Rename .dz to .gz and use an unzip program with something (like Aladdin Expander).
Then you get a really ugly text file.
I havent really checked this help text but maybe it's the same
The bedic dictionary file has two sections -- header and entries. The
dictionary files ends with '\000' character.
I. Header section
The header contains the dictionary properties. All data in the header is
encoded using UTF-8. The end of the header is marked with \0 character.
1. Properties
A property definition has the following format:
name '=' value LF
where LF is line feed character (\012). Both the name and the value can
contain 0 and LF characters that are encoded as defined:
\0000 \0033 \0060 (ESC '0')
\0012 \0033 \0156 (ESC 'n')
\0033 \0033 \0145 (ESC 'e')
where ESC is 033. The name cannot contain '=' (075) character.
These are the currently defined properties:
- id (required)
The name of the dictionary
- max-entry-length (default 8192)
Maximum length of a database entry
- max-word-length (default 50)
Maximum length of an word
- index
Dictionary index. The format of the index is described below
- compression-method (default none)
Compression method. Allowed values are 'none' and 'shcm'.
- shcm-tree (required if compression-method is shcm)
Data used by the shcm compression algorithm.
- search-ignore-chars (default '-.')
The characters defined in this property are ignored when a search
is performed. For example if the user typed 'b-all' the word
'ball' will be found.
- commentXX
Comments. Currently used for license information
All other properties are ignored.
2. Index property
If the index property exists, it will improve the speed for dictionary
lookup. The index contains collection of (word, offset) pairs. The words are
sorted (ignoring the character case and the characters defined in
search-ignore-chars). The offset is relative to the beginning of the entries
section of the file. The pairs are separated by \000 character, the word and
the offset in a pair are separated by \012 character (note that both
characters are encoded the same way as all the property values to \033 \0060
an \033 \0156).
II. Entries section
The entries section contains collection of dictionary entries. The entries
have variable size. The entries have two parts - word and meaning. The word
value should be unique. The entries are sorted by the word value (ignoring
the character case and the characters defined in search-ignore-chars).
1. Entries section format
<entry0> '\0' <entry1> ... <entryN> '\0'
The entries in the database are separated by \0 character.
2. Entries format
<word> '\012' <meaning>
The word and entry values are separated by \012 (LF) character.
3. Meaning format
The word meaning is not free-text format. It has a structure defined by
number of tags. The tags has the following format:
'{' tag-name '}' start tag
'{' '/' tag-name '}' end tag
'{' tag-name '/' '}' empty tag
A word has one or more _senses_. If the word has different homonyms or
meanings that are different parts of speech, they should be defined as
different senses.
For every sense _part-of-speech_ and _pronounciation_ may be defined.
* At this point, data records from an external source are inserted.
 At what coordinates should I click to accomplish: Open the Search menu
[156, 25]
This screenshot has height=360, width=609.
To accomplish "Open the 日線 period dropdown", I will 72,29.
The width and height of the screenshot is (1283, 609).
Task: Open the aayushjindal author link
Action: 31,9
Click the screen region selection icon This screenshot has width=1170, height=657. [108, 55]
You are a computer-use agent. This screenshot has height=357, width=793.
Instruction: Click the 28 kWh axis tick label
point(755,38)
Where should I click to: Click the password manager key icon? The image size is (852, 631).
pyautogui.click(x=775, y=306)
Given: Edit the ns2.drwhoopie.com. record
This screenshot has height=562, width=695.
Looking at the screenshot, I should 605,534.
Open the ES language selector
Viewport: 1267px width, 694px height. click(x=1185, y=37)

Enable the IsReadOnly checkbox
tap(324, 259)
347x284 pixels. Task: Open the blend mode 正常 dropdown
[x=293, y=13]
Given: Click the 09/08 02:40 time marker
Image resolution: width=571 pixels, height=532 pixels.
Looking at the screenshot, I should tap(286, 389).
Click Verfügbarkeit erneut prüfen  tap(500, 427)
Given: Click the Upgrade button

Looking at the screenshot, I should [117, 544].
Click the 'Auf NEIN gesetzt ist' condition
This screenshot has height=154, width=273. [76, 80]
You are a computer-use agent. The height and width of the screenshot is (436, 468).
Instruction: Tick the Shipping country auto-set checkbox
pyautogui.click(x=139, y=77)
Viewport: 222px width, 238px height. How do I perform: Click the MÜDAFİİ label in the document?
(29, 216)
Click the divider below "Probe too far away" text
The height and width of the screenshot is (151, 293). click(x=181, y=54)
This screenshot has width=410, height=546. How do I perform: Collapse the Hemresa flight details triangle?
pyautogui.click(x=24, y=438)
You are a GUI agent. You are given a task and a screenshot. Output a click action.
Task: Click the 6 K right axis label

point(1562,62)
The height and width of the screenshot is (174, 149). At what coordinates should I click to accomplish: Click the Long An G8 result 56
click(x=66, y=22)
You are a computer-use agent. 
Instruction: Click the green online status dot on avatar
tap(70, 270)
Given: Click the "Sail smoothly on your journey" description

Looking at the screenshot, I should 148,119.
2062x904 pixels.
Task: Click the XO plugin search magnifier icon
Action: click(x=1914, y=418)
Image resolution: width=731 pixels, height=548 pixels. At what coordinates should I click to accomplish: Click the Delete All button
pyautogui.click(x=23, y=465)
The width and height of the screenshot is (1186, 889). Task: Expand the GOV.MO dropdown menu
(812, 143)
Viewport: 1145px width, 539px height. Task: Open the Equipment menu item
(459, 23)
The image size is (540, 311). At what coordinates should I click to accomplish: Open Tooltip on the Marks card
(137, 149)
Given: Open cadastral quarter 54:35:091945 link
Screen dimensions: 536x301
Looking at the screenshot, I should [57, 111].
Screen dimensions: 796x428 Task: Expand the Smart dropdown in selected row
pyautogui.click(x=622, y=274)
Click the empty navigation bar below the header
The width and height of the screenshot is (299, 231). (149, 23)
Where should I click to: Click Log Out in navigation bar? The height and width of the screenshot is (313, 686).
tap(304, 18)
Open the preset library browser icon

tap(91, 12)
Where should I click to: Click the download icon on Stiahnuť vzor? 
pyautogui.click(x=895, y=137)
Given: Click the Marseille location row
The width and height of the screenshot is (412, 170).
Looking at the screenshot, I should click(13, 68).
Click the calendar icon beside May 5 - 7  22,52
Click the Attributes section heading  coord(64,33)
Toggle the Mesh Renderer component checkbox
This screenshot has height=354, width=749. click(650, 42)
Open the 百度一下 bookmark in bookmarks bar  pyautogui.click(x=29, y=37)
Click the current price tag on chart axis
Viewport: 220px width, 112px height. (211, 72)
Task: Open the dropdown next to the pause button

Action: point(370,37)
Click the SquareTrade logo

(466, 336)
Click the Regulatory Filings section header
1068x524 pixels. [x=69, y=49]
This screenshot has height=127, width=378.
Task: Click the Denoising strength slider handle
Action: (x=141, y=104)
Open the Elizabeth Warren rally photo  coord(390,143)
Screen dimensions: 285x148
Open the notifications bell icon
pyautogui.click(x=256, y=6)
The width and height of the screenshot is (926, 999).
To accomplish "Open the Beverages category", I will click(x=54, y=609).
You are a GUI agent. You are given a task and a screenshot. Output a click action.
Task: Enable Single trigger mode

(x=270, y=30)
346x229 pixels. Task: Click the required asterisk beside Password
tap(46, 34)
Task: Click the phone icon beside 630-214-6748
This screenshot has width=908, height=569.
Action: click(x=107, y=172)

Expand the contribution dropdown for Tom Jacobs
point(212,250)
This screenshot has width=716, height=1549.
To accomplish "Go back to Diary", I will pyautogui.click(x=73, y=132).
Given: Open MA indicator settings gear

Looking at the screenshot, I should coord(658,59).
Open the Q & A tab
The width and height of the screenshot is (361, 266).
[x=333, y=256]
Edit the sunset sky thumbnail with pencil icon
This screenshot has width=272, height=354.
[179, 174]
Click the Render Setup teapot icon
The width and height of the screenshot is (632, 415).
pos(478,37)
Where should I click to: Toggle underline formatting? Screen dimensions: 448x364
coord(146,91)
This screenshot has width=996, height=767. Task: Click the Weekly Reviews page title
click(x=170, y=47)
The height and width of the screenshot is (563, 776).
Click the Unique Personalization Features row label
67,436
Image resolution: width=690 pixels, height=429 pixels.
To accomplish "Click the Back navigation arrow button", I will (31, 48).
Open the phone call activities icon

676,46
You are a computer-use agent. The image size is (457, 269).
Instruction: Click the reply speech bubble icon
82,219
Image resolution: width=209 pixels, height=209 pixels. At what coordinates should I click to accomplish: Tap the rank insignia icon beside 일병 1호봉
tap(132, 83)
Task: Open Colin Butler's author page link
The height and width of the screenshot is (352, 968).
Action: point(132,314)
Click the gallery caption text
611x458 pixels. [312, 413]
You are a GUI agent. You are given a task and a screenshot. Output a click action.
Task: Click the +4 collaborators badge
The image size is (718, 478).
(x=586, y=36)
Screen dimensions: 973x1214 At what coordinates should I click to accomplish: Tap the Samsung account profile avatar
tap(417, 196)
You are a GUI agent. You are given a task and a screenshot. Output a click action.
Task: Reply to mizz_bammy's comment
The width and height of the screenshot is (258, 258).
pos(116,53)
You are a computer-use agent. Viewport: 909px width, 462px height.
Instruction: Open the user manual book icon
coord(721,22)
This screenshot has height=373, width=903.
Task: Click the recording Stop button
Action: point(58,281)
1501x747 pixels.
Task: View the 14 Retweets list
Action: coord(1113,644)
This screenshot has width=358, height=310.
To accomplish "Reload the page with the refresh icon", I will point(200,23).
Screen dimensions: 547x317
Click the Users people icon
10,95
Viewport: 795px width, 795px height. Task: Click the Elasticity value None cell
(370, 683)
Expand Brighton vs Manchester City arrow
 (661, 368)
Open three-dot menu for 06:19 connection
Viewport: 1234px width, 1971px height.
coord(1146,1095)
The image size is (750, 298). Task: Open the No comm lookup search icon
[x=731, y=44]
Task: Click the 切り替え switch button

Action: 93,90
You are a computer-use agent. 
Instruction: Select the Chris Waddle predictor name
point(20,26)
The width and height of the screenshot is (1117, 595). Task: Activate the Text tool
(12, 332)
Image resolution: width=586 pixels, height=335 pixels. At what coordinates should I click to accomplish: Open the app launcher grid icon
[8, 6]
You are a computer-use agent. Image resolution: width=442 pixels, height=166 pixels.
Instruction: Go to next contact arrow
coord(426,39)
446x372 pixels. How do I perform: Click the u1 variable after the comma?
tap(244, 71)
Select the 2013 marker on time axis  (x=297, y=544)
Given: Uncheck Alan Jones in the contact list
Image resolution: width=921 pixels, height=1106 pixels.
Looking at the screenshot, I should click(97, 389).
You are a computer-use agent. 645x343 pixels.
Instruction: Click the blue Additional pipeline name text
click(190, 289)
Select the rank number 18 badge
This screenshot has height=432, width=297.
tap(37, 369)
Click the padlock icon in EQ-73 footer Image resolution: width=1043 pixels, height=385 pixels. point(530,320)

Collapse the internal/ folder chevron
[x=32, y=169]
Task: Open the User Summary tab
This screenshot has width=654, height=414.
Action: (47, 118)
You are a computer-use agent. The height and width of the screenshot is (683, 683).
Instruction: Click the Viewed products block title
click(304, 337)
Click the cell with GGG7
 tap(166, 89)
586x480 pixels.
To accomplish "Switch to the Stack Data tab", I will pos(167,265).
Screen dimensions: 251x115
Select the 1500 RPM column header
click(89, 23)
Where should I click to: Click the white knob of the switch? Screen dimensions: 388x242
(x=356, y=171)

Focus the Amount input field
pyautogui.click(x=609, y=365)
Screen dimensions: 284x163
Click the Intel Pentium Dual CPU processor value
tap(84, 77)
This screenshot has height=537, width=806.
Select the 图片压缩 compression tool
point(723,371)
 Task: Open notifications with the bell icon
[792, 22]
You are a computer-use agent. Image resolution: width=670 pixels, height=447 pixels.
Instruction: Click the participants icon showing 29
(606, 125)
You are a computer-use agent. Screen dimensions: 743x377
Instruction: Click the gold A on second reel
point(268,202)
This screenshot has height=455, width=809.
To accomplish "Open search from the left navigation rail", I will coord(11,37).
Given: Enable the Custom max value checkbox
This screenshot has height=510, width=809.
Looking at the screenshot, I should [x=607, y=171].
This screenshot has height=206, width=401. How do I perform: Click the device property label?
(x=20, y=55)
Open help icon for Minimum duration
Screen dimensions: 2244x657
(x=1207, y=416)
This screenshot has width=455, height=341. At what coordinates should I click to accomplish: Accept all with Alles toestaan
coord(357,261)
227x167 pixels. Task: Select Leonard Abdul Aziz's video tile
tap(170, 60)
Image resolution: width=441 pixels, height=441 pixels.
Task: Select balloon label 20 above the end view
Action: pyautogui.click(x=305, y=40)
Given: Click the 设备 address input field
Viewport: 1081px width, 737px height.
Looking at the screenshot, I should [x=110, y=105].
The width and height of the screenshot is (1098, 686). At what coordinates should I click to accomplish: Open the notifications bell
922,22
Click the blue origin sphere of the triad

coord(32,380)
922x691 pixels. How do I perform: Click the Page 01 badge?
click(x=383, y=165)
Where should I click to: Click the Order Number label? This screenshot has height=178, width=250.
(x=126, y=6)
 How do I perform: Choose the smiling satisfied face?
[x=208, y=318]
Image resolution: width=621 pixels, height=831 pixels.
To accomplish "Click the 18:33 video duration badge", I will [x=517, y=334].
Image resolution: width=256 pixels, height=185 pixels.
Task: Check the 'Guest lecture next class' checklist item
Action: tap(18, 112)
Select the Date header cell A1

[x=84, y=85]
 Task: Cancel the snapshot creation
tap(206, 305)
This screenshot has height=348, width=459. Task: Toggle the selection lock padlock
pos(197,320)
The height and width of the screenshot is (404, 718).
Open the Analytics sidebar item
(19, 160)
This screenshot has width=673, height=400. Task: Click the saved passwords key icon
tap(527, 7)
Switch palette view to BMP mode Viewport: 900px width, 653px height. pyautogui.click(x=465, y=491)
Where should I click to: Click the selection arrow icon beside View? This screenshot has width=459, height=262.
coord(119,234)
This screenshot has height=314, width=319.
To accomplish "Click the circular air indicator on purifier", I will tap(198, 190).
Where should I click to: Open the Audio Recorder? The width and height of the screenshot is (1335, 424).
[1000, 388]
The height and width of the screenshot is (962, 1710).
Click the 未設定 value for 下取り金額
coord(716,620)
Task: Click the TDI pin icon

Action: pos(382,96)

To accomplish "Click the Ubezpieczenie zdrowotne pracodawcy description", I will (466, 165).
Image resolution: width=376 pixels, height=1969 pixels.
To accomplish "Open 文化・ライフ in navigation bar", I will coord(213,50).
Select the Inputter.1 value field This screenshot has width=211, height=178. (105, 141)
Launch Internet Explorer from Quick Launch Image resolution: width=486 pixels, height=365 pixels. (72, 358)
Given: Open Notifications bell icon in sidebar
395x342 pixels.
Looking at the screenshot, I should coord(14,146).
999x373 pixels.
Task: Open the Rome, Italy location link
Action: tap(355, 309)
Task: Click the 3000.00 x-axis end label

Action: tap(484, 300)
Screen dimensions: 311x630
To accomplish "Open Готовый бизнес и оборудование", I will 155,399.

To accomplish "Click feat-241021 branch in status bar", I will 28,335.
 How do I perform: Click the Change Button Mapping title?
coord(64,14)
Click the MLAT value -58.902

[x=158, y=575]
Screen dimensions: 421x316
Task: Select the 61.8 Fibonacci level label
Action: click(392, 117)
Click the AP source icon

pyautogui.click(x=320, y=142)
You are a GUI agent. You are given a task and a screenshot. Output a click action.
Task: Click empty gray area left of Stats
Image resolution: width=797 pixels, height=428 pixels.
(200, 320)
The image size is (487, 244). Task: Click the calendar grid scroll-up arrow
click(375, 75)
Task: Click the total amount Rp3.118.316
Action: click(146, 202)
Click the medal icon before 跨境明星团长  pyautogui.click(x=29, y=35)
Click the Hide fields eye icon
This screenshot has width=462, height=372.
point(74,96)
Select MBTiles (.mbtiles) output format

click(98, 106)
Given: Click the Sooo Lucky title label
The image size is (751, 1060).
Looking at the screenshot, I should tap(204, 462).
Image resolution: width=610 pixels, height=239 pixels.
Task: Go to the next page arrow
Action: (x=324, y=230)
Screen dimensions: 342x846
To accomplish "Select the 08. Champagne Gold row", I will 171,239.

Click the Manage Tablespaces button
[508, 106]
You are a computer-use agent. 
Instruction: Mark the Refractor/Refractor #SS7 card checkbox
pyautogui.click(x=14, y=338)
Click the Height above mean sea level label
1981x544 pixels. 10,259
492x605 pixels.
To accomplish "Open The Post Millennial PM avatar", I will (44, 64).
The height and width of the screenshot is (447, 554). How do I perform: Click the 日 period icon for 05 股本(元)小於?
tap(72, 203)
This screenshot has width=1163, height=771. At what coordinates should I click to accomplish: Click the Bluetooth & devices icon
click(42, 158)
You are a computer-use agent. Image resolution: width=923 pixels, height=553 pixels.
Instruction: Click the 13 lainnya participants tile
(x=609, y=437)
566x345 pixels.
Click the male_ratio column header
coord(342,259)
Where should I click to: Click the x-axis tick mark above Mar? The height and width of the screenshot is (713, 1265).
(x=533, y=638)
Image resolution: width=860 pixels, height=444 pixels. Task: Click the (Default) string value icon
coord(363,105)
In a sense one or more _sub-senses_ are defined. The sub-sense tags contain
a translation/definition of the word. They may contain pointers to different
word in the dictionary (_see-also_ tag), examples of usage (_example_) tag
or _headword_ tag.
Tags:
sense {s}
sub-sense {ss}
part-of-speech {ps}
pronounciation {pr}
see-also {sa}
example {ex}
headword {hw/}
Example:
The meaning of the word test1
{s}{ps}n{/ps}{pr}test{/pr}{ss}sub-sense one{/ss}{ss}sub-sense two{/ss}{/s}
{s}{ps}v{/ps}{pr}test{/pr}{ss}see also {sa}hop{/sa}{/ss}{/s}
will be shown as
test1 n /test/
1. sub-sense one
2. sub-sense two
-------------------------------
test1 v /test/
see also _hop_
III. SHCM Compression
bedic supports simple Huffman code based compression. The compression method
is based on shcodec program by Alexander Simakov <xander@online.ru>.
To enable fast lookups, every word and meaning are compressed separately.
The special characters in the compressed data '\0', '\n', and '\033' are
encoded the same way as in the property values.
Version: 0.8
Author: Latchesar Ionkov <lucho@ionkov.net>
Last Modified: 06/11/2002
IV. Step by step guide for building new dictionaries
1. Prepare plain-text dictionary file in the format described in
sections I and II. The only properties you should care of is 'id' and
perhaps 'search-ignore-chars'.
2. If necessary, convert from the character encoding of the dictionary file
to utf8. 'konwert' program can do the work in most cases.
3. To create index and fill missing properties, run xerox:
xerox -d raw_data.dic plde-0.9.0.dic
You can find xerox in libbedic/tools. -d option disables
compression shcm, which is less efficient than dictzip.
4. Run dictzip tool (
www.dict.org) on the dictionary to compress it:
dictzip plde-0.9.0.dic
It should replace plde-0.9.0.dic with much smaller
plde-0.9.0.dic.dz. The dictionary file is ready to be used with
zbedic.